Sadly, that is not where the interests of most contemporary intellectuals lie. Today, there is a veritable Weil industry devoted to churning out academic publications that obscure as much as they clarify. Though there are certainly important exceptions, Weil scholars tend to obsess over feminism and colonialism, or to magnify Weil’s early interest in Marxism out of all proportion. Using or abusing her for their own purposes, they bring her into dialogue with thinkers alien to her concerns such as John Rawls or the nihilistic European postmodernists. In an otherwise informative introduction to the new Penguin Classics edition of The Need for Roots, Kate Kirkpatrick of King’s College, London affords far too much time and respect to the ideological commissars who chastise Weil for her “seeming acceptance and repetition of the prejudices of her time.” Weil, who deplored colonialism, is taken brutally and nonsensically to task by these ideologues for using words like indigène, with its connotation of the primitive or the savage. Kirkpatrick notes, more neutrally this time, that Weil’s “use of biblical, classical and historical sources has alienated many on grounds of methodology, accuracy and ethics.” But what would Weil be without her searching engagement with those very sources? If they detract so severely from her work, why bother with it at all?

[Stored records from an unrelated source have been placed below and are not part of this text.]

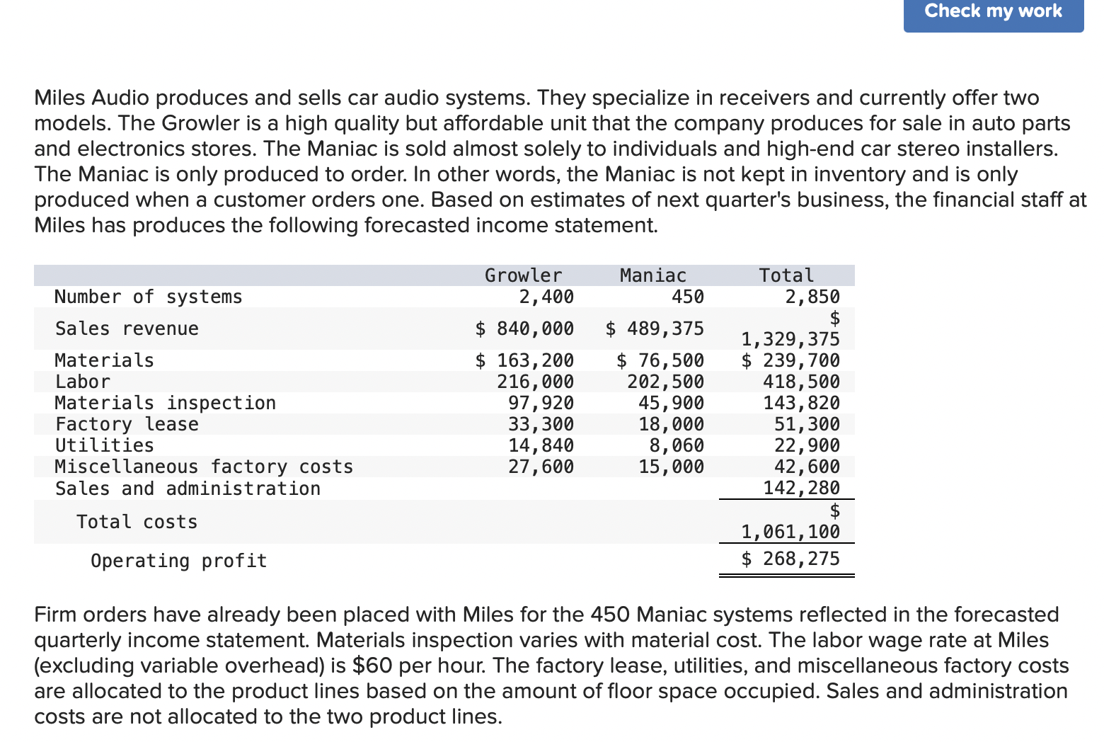Image resolution: width=1104 pixels, height=742 pixels.
Task: Select the Growler sales revenue 840,000
Action: (525, 328)
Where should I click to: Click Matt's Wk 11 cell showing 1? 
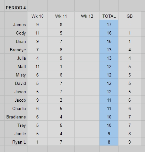[x=61, y=66]
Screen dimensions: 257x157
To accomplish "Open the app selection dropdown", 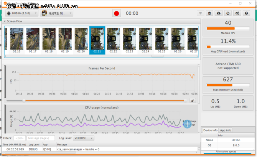I will 56,13.
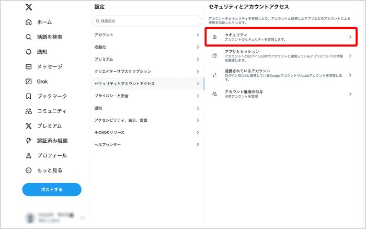Open 連携されているアカウント settings
Image resolution: width=366 pixels, height=229 pixels.
tap(282, 74)
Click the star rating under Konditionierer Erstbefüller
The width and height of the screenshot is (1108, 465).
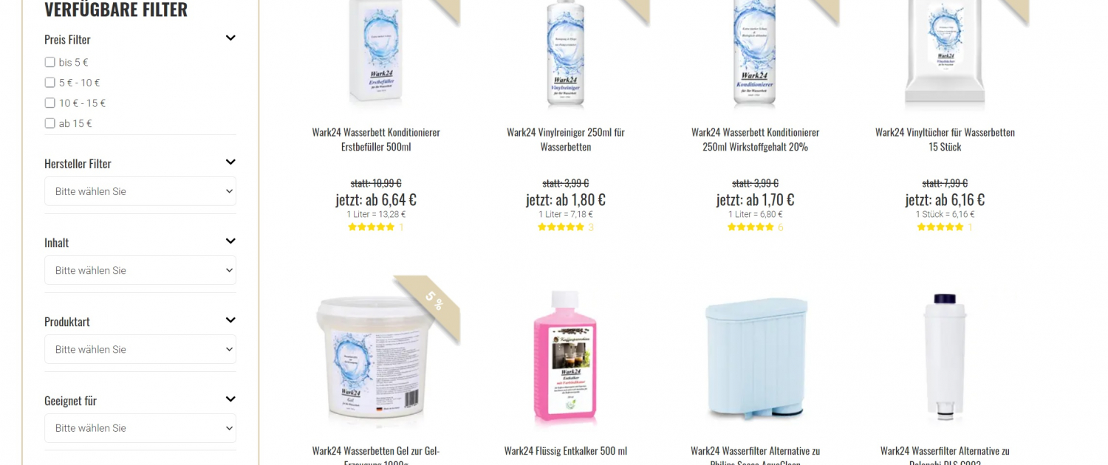372,227
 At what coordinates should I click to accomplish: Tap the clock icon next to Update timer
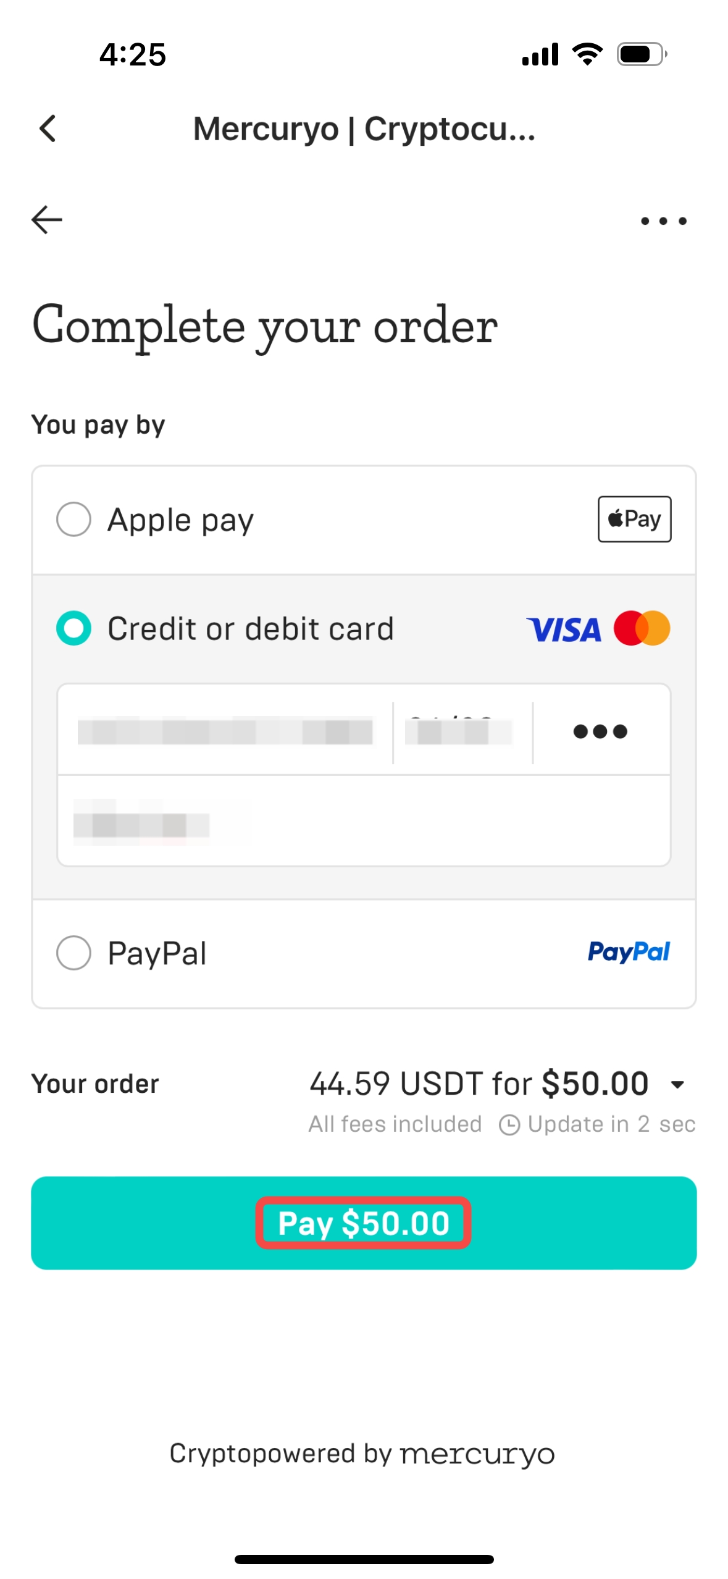[x=509, y=1124]

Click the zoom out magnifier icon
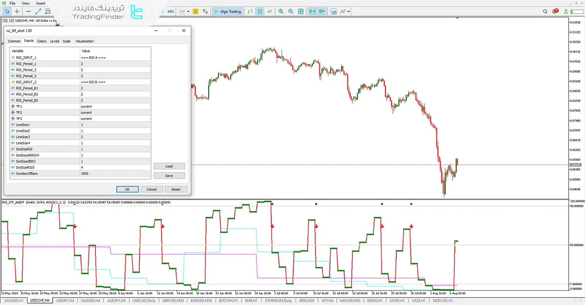tap(291, 11)
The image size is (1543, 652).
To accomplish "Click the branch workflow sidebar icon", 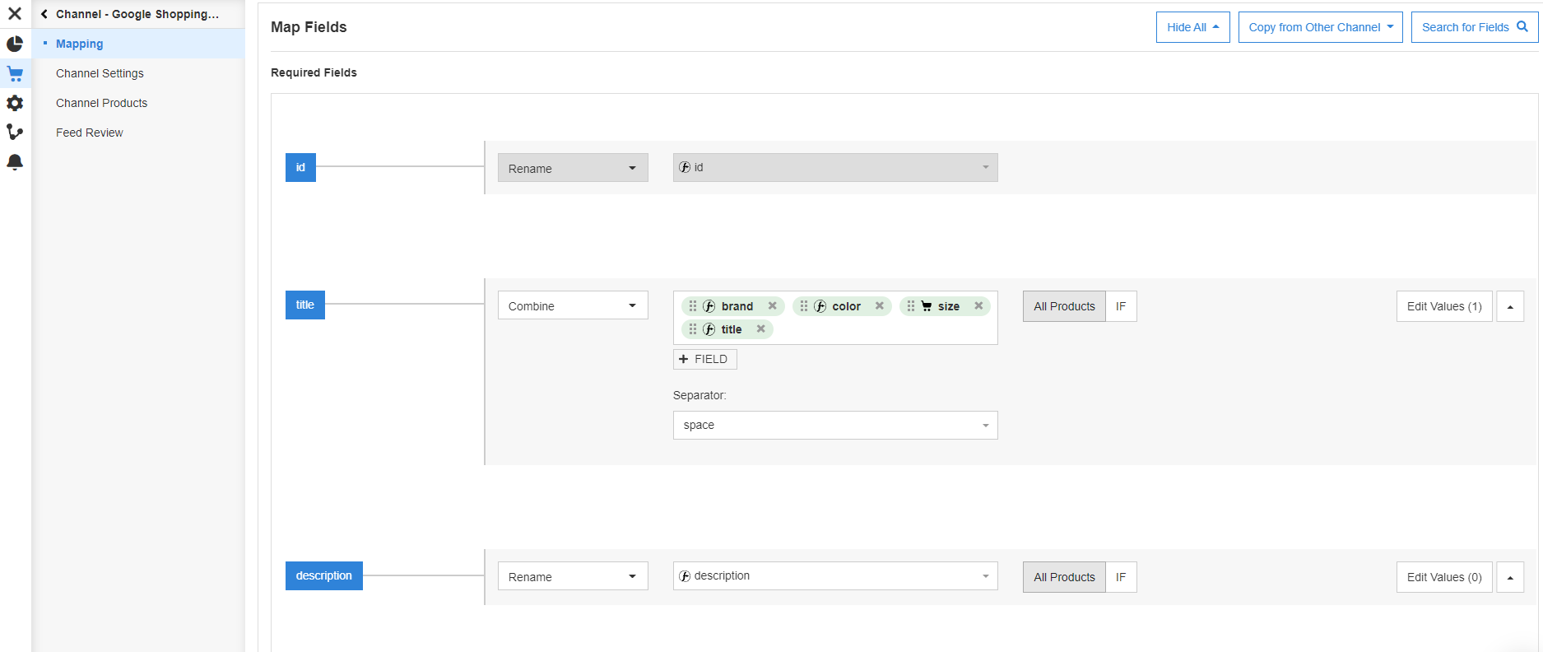I will coord(15,132).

In the end, Kirkpatrick wisely pulls back and calls for Weil to be read with “openness and generosity.” But Weil’s greatest interpreters and earliest champions—Gustave Thibon, Albert Camus, T.S. Eliot, Czesław Miłosz, Malcolm Muggeridge, and her biographer Richard Rees—did not need to talk themselves or their readers begrudgingly into “openness and generosity.” They embodied it, without reserve. Humanism, Christian or otherwise, needs no excuses, and neither do intellectual or spiritual greatness as such. Weil’s contempt for totalitarianism, her compassion for the soul in all its grandeur and misery, are reasons enough to love her and embrace her work without footnoting or hedging it in with pre-scripted ideological reservations. The inability of modern scholars to approach Weil with that kind of openness is symptomatic of their debilitating prejudices and their addiction to a few well-worn tracks of repetitive thought. It is precisely for her ability to help us break free of these tired intellectual grooves that Weil remains essential reading.